Your instructions: In the listing that follows, the range to quote begins at the line that has "Tape (134, 2037)" and ends after the line that has "Over Pritech (370, 2372)"; quote it verbatim and add nothing.

^^^^

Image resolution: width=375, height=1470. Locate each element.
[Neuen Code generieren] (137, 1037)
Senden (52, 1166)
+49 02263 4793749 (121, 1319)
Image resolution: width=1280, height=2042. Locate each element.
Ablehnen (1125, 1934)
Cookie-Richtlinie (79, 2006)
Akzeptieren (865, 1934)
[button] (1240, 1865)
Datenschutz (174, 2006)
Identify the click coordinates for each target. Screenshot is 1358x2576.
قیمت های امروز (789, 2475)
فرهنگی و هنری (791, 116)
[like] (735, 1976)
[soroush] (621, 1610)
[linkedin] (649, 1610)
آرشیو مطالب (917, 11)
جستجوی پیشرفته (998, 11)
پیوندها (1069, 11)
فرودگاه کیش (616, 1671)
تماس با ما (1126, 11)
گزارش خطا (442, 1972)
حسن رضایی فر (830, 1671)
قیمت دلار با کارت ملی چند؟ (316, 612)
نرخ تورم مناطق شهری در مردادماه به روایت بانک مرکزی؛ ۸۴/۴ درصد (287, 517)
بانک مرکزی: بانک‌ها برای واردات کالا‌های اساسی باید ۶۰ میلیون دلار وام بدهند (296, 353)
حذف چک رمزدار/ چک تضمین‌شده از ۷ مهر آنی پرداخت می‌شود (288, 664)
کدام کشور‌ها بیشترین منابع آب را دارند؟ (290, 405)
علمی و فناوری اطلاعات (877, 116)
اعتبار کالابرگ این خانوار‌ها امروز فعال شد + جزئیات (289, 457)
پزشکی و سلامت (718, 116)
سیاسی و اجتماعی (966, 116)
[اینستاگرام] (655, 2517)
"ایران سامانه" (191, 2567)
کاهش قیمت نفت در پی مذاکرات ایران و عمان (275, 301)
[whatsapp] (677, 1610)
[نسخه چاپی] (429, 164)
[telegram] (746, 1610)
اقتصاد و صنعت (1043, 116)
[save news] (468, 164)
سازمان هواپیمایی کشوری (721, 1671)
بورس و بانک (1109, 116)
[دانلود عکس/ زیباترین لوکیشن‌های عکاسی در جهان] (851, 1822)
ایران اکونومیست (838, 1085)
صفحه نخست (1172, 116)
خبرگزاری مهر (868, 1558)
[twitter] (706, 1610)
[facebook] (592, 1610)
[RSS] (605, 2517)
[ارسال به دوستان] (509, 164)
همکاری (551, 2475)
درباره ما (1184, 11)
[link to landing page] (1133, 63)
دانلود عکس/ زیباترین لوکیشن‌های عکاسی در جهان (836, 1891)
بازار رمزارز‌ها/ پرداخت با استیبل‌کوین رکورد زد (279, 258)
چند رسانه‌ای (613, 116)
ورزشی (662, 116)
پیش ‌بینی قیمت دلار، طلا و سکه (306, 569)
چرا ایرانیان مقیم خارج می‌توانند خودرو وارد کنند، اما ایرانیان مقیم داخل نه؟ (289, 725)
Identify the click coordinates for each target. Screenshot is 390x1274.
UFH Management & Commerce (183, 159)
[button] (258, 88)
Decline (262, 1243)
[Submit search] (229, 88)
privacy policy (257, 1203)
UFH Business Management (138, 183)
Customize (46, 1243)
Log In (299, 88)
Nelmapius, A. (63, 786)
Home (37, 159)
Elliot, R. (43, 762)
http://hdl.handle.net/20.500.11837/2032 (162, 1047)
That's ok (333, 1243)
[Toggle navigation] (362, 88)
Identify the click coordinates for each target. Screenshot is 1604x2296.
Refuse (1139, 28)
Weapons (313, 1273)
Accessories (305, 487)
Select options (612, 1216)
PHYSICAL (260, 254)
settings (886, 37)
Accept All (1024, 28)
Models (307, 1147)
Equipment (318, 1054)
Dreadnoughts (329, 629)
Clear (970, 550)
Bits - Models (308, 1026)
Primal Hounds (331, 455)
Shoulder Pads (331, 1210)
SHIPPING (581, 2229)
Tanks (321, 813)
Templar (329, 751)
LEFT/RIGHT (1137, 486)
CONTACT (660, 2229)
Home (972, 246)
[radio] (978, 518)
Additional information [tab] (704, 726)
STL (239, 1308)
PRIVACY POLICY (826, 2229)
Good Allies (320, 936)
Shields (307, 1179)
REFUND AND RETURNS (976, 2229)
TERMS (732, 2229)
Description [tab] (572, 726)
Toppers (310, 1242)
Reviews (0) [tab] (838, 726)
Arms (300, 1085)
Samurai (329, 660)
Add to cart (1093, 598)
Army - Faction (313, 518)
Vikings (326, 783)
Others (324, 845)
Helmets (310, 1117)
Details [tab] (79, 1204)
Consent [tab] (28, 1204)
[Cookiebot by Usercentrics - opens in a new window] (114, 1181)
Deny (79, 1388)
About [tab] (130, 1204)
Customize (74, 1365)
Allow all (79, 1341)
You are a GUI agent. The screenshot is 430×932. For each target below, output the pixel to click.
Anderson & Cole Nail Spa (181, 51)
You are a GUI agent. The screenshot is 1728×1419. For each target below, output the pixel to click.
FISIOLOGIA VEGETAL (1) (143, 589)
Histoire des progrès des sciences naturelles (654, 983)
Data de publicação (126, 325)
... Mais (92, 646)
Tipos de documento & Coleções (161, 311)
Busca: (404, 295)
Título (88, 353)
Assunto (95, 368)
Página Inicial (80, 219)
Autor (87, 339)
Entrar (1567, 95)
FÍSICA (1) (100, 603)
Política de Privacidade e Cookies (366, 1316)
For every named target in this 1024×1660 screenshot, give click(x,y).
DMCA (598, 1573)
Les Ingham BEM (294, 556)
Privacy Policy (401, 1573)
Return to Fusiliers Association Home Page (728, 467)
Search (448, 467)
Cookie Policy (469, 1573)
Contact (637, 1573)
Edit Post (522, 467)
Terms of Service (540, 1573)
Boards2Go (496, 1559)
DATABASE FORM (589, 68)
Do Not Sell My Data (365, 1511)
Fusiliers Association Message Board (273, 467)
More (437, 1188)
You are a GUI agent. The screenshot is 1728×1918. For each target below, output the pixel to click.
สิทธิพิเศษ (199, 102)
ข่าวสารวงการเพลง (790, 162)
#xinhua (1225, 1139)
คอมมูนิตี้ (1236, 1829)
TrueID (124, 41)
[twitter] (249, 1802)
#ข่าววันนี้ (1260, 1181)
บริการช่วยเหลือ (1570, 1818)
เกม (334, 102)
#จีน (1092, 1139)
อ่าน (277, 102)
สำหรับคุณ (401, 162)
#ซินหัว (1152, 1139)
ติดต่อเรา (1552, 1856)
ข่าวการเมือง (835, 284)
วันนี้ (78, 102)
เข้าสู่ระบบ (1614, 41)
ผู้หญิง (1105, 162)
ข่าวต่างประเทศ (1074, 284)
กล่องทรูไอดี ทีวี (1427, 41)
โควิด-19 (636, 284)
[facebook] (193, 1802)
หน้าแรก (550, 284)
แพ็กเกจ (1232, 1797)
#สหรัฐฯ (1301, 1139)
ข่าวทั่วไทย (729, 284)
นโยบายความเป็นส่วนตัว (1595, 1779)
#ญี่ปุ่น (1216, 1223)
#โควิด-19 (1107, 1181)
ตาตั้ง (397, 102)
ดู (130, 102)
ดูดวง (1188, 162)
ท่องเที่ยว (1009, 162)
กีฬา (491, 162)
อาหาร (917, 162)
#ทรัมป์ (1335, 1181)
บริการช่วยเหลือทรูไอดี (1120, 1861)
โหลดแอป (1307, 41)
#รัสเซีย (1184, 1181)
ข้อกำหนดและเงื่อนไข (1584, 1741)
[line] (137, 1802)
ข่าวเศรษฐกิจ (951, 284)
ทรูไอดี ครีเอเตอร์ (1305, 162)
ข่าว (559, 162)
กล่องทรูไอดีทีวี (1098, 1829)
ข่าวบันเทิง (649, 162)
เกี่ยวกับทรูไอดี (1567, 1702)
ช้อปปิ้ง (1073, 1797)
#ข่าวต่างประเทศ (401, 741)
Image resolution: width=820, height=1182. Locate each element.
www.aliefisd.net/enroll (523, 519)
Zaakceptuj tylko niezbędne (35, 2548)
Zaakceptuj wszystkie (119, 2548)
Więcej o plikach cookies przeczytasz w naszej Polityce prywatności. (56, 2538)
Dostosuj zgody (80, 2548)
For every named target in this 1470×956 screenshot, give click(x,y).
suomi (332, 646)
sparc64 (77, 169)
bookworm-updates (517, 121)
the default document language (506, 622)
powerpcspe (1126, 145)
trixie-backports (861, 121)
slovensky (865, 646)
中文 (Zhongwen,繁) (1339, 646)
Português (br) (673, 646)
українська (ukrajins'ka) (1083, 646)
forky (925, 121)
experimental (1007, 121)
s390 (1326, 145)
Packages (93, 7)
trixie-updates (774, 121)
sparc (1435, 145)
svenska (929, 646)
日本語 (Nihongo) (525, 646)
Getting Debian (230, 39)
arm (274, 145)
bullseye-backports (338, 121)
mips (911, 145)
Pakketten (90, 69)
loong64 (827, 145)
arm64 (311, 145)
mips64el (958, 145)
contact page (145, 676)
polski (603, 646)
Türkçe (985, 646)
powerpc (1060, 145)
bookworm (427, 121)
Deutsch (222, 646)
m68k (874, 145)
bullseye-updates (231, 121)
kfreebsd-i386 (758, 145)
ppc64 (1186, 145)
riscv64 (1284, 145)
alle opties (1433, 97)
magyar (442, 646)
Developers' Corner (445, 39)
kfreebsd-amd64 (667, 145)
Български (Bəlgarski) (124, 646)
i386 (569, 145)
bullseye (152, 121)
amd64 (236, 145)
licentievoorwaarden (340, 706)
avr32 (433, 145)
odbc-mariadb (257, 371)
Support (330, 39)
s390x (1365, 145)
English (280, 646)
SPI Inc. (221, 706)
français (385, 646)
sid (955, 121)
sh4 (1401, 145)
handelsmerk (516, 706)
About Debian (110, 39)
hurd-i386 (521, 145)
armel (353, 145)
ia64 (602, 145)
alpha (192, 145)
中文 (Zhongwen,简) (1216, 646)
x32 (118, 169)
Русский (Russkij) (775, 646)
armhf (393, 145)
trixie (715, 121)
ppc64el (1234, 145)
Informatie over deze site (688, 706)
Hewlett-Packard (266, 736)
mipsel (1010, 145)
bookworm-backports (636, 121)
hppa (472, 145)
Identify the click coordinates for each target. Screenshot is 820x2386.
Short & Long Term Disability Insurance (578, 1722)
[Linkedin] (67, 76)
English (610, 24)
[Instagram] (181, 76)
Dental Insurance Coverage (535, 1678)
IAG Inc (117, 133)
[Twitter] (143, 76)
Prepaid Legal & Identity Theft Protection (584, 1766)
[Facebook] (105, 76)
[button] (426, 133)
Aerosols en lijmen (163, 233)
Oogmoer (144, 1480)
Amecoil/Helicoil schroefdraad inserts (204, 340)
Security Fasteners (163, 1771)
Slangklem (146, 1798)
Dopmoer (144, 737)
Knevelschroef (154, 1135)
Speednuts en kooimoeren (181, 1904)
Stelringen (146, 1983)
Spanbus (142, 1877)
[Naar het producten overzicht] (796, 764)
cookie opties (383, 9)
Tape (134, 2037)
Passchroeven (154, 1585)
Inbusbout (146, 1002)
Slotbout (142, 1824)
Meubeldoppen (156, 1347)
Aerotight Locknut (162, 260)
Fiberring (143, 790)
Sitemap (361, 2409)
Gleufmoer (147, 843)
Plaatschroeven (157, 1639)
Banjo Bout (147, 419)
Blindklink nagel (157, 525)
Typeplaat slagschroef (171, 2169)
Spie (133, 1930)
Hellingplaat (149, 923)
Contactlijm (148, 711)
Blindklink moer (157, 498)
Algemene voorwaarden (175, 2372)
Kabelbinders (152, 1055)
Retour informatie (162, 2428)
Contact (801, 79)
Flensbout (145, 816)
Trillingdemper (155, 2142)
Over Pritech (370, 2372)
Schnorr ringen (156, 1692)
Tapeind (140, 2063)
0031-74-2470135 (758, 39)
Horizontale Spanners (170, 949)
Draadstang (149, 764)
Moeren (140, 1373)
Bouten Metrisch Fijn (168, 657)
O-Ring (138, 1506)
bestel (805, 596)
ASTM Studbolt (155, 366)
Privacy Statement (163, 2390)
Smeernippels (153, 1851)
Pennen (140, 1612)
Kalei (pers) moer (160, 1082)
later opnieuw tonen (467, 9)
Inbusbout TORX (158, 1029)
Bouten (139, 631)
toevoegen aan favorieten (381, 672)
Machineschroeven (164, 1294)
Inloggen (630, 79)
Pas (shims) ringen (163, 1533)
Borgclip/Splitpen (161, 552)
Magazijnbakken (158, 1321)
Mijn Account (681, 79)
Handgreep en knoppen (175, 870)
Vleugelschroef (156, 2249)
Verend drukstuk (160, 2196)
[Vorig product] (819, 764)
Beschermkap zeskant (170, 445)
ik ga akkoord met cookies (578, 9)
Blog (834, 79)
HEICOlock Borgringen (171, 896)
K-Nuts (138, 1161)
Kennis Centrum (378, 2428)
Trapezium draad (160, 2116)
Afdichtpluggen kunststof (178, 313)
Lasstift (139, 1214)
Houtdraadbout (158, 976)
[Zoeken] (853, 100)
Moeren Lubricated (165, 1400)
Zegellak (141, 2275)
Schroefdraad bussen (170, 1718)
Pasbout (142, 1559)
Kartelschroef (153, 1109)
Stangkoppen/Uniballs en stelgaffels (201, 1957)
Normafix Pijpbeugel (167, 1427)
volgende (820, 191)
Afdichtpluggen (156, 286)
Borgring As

^^^^

Reply to the exercise:
Tape (134, 2037)
Passchroeven (154, 1585)
Inbusbout (146, 1002)
Slotbout (142, 1824)
Meubeldoppen (156, 1347)
Aerotight Locknut (162, 260)
Fiberring (143, 790)
Sitemap (361, 2409)
Gleufmoer (147, 843)
Plaatschroeven (157, 1639)
Banjo Bout (147, 419)
Blindklink nagel (157, 525)
Typeplaat slagschroef (171, 2169)
Spie (133, 1930)
Hellingplaat (149, 923)
Contactlijm (148, 711)
Blindklink moer (157, 498)
Algemene voorwaarden (175, 2372)
Kabelbinders (152, 1055)
Retour informatie (162, 2428)
Contact (801, 79)
Flensbout (145, 816)
Trillingdemper (155, 2142)
Over Pritech (370, 2372)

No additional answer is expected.